# 20 yr old T8 fluorescent bulb finally died.



## JohnyBGood (May 27, 2011)

I got it when I bought my 49 gallon deep Marina aquarium (20-21 years ago). And technically, the bulb isn't dead...it's just flickering: *30" 25W Sun-Glo*

*Is there a modern day alternative that I should be looking at, such as an LED T8?* Or a full strip to replace the fluorescent housing that screws onto the glass window of the 16.5" X 36.4" hood? (my glass window snapped...I used silicone to glue it. is there a repair shop, or is the glass available to purchase separately?) Is there an LED hood with my dimensions? Or should I just buy a replacement T8 fluorescent and be done with it? Thanks in advance for any ideas!

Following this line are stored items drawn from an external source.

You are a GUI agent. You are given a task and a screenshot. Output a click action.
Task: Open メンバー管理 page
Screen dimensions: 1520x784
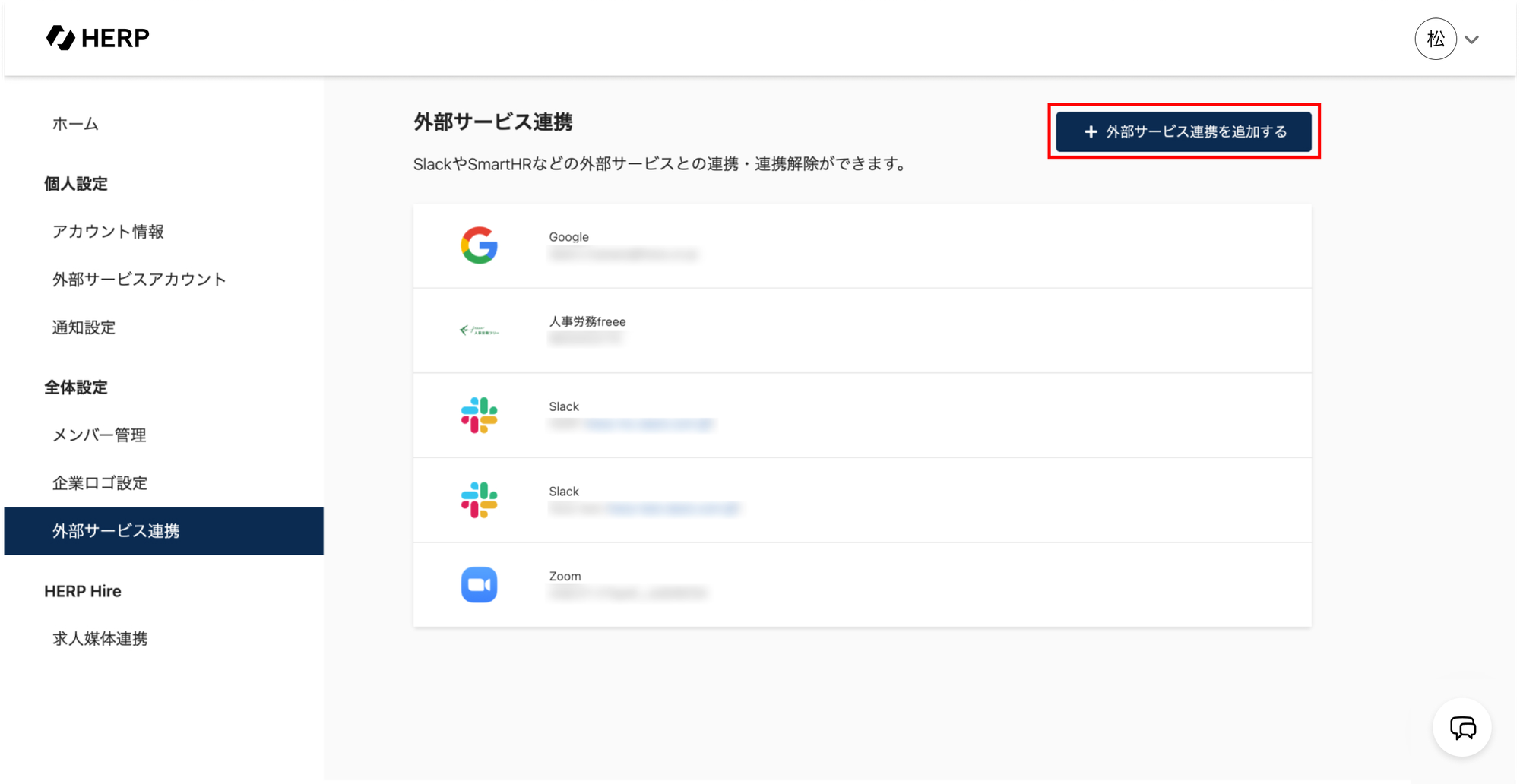99,435
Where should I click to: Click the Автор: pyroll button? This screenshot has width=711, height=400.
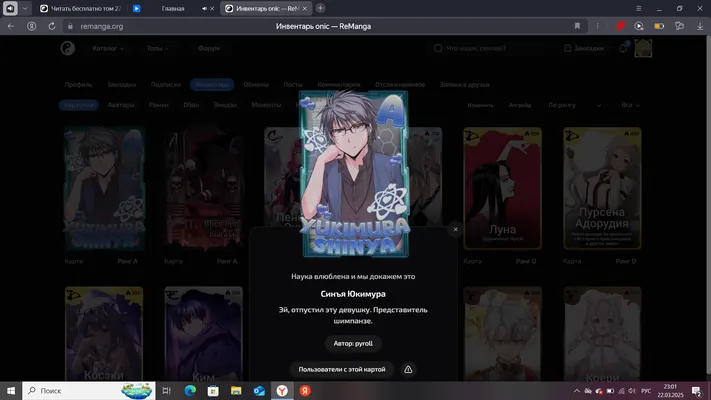pos(353,344)
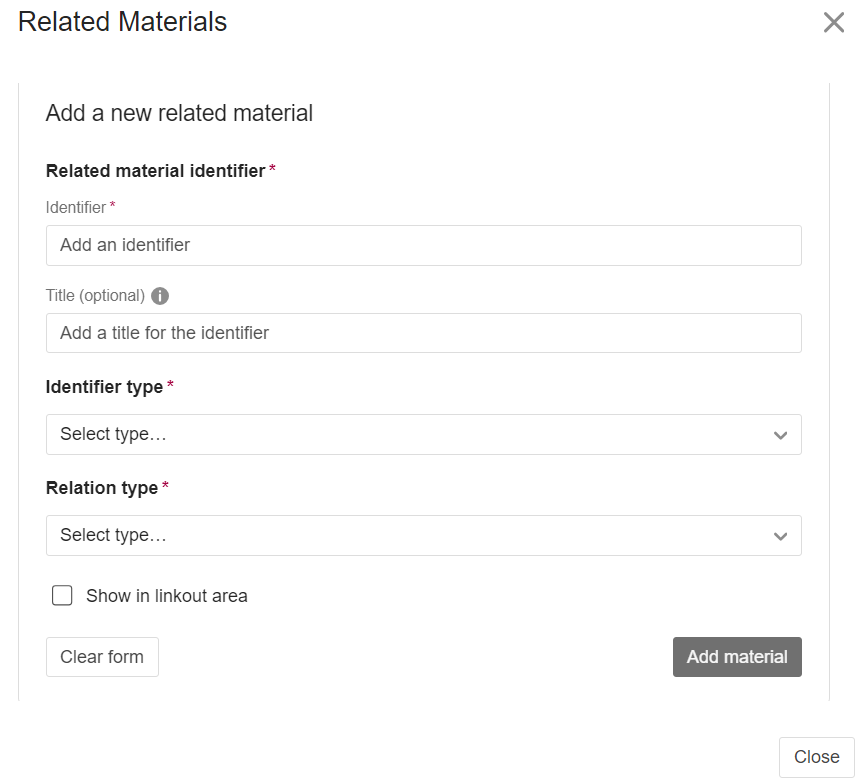Tick the Show in linkout area checkbox
Viewport: 862px width, 781px height.
(x=62, y=596)
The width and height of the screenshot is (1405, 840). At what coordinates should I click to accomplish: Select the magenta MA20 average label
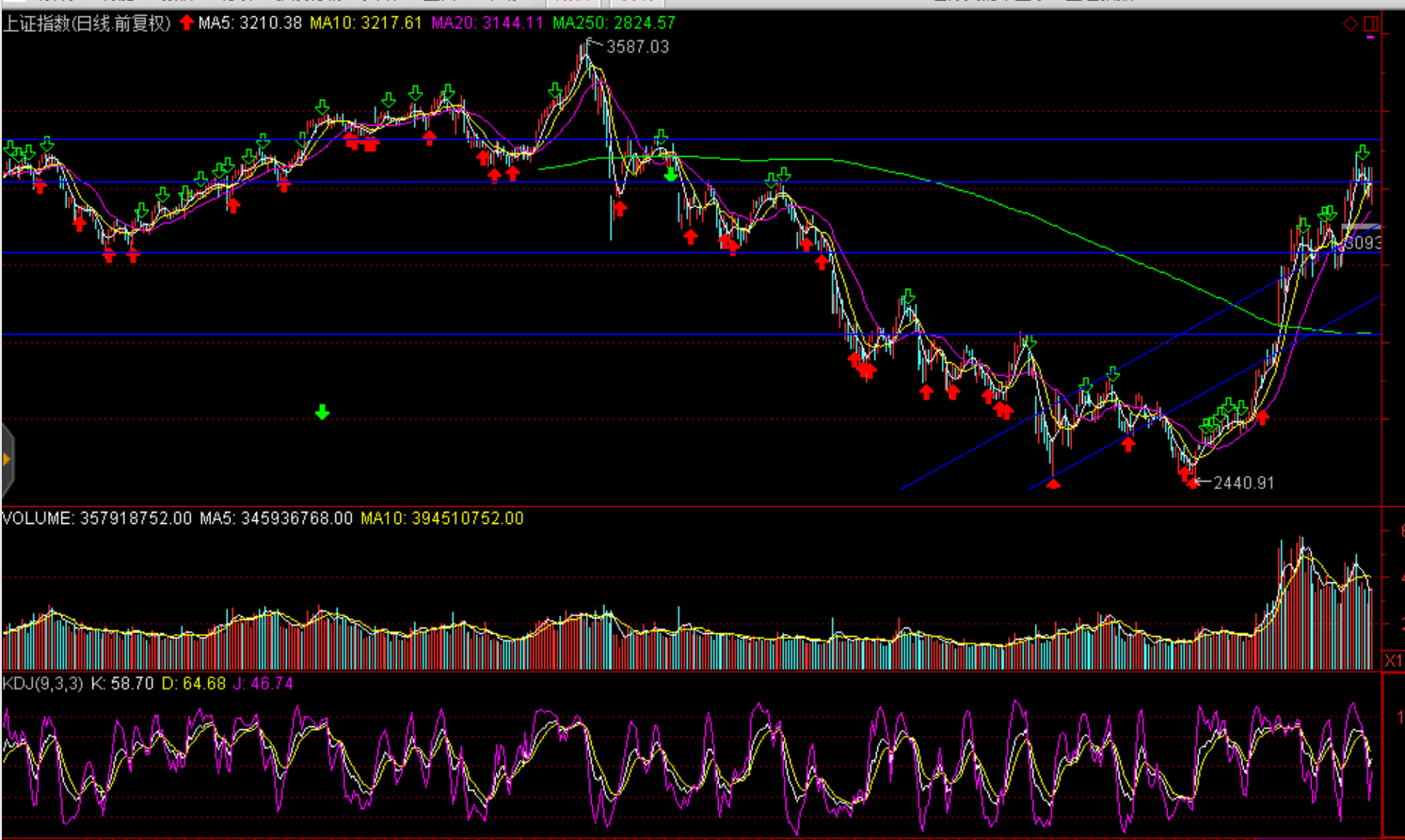(x=487, y=24)
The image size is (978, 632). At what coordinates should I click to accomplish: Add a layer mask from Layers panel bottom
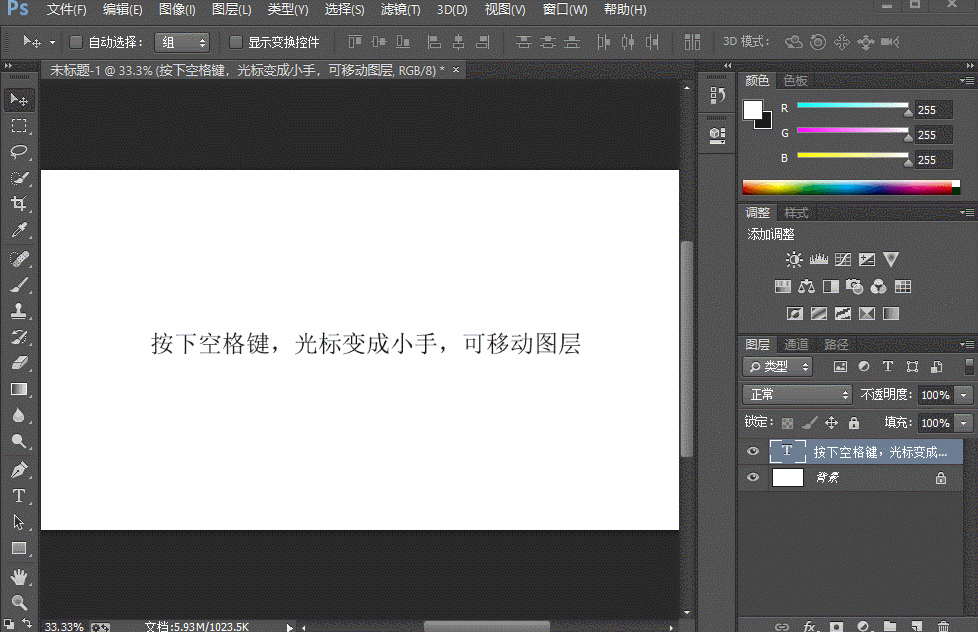pos(838,626)
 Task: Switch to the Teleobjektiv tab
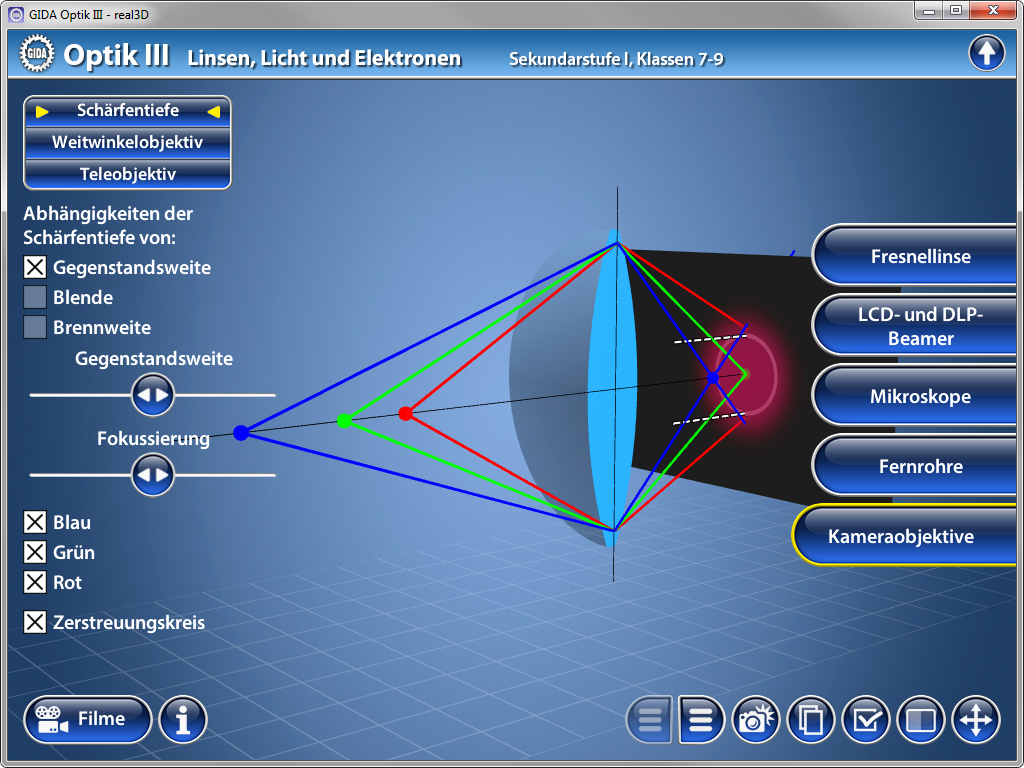click(x=127, y=174)
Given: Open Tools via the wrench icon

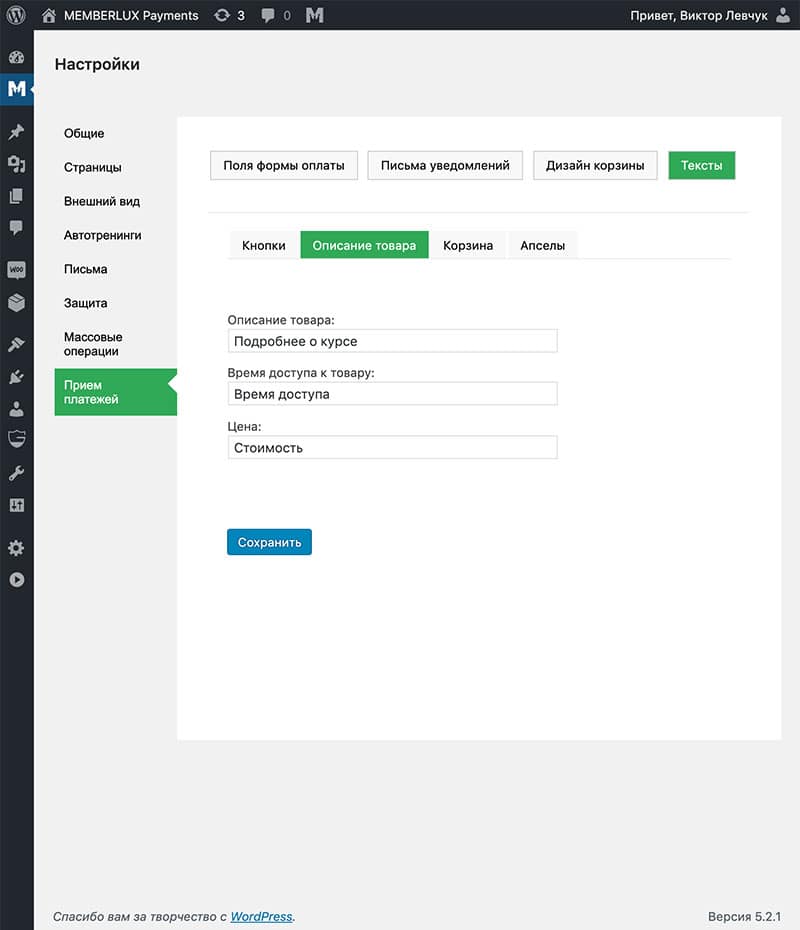Looking at the screenshot, I should click(x=16, y=473).
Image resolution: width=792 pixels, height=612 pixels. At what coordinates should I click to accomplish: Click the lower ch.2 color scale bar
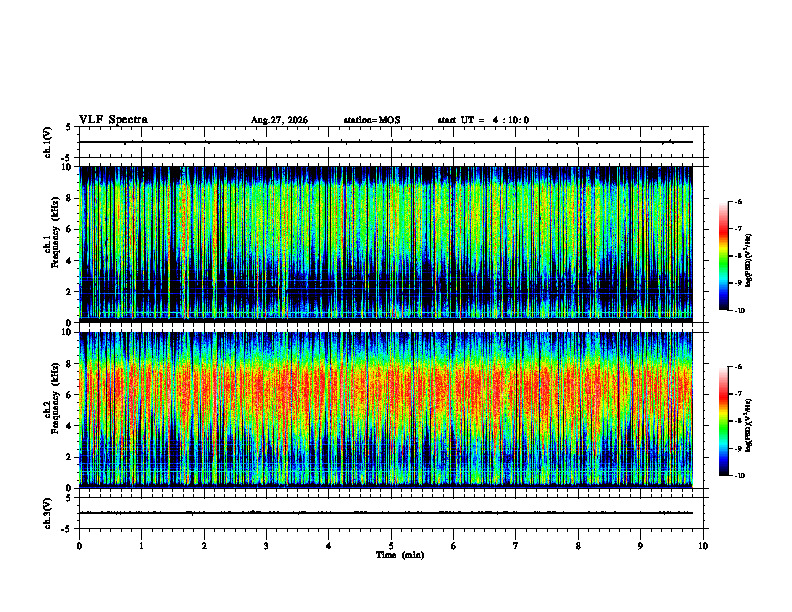click(724, 421)
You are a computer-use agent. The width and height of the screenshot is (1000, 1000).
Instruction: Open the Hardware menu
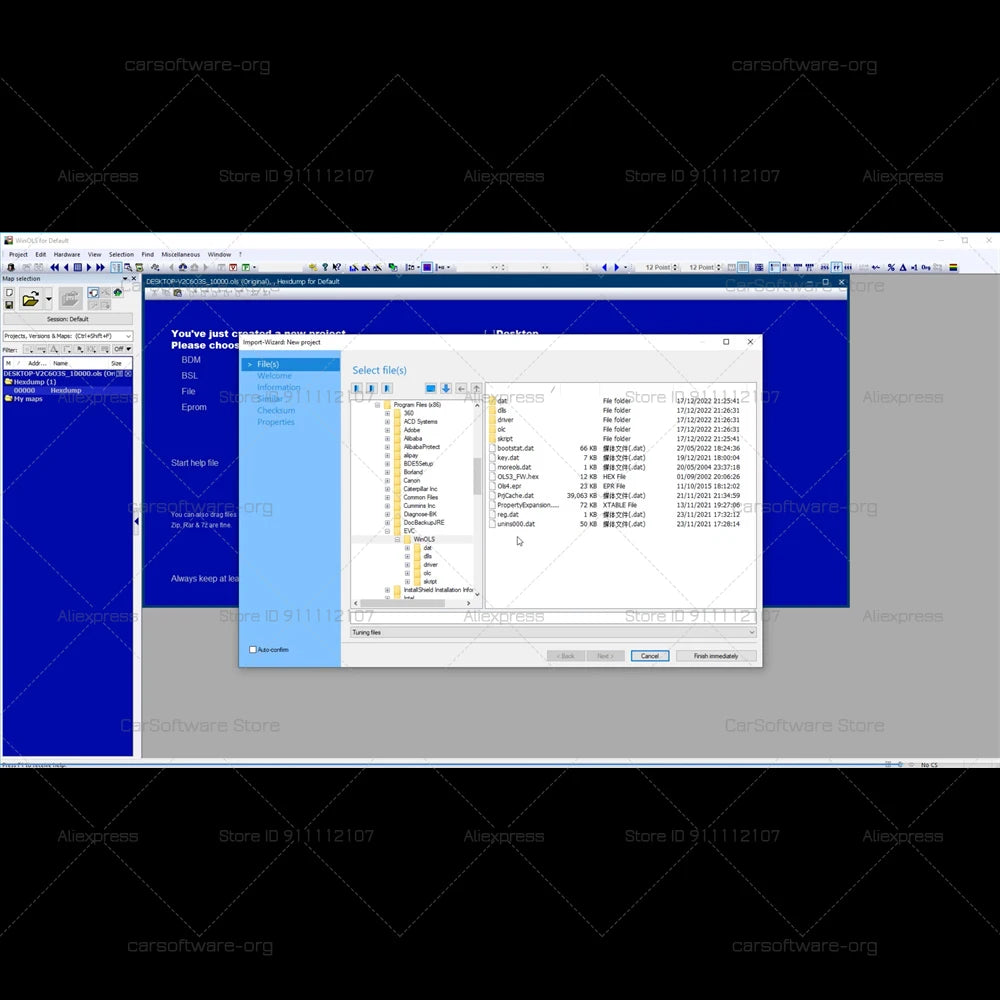click(67, 255)
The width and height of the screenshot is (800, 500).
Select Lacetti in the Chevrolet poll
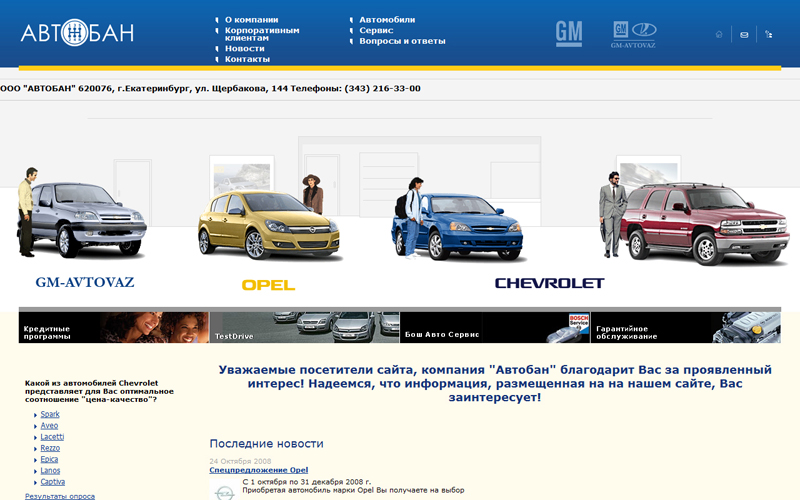pyautogui.click(x=52, y=437)
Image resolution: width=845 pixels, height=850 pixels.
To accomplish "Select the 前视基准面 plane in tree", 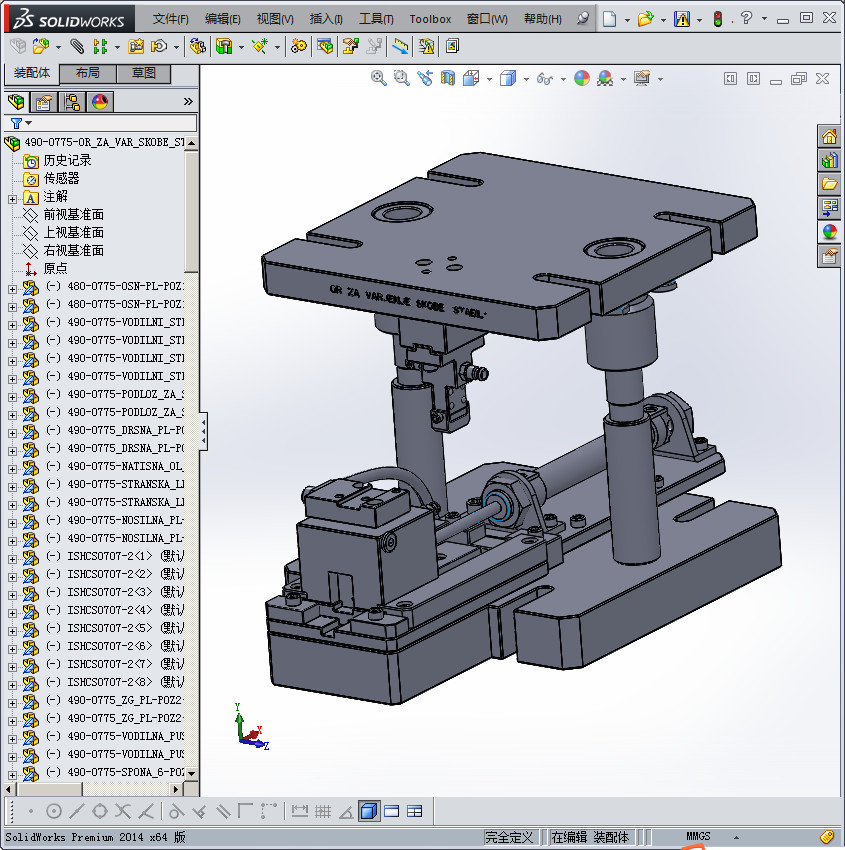I will coord(73,215).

P.S. Amazon sent me a thin 4 pin UV bulb after I tried ordering a T8 replacement. I think the value is approx. $90-140 and Amazon told me to keep it and they'd just refund me (because it was missing the outer retail box and just came in its original paper wrap).


----------



## Jeepcarpenter (Sep 29, 2018)

There should definitely be LED replacement bulbs, though I have only done on 4ft fixtures. Will have a look with a few suppliers to see. The glass you can just get cut at a local hardware store and replace, just standard plate glass. I don't know about other hoods fitting, someone else may have to pipe in on that one, but if all else fails, if you aren't too far from woodbine/Denison, you and I can always fabricate some type of replacement fixture to go in. 


Sent from my iPhone using Tapatalk


----------



## joeycichlid (Jan 6, 2009)

Led bulbs for 4ft? Are these good for a reef tank? 

Sent from my SM-N910W8 using Tapatalk


----------



## Jeepcarpenter (Sep 29, 2018)

Beneficial for a reef tank, I am unsure.. unfortunately I am not a reefer. I know the ones I have used are rated as daylight, and have been exceptional at freshwater planted tanks, though currently I am just using a dual fixture T8 fluorescent and a current USA LED, which combined; still doesn't have as much PAR as the dual T8 LED's I've used previously.

Believe the ones I've used are Philips and don't require the removal or rewiring of the ballast; but I'd have to check one of my old fixtures to confirm bulb specs.


Sent from my iPhone using Tapatalk


----------



## kwonger81 (Mar 29, 2006)

*T8 fixture and bulb*

I have an old Coralife T8 fixture with 1 functioning 6700K bulb that will work on a 30" tank. Would you be interested? PM me if interested.


----------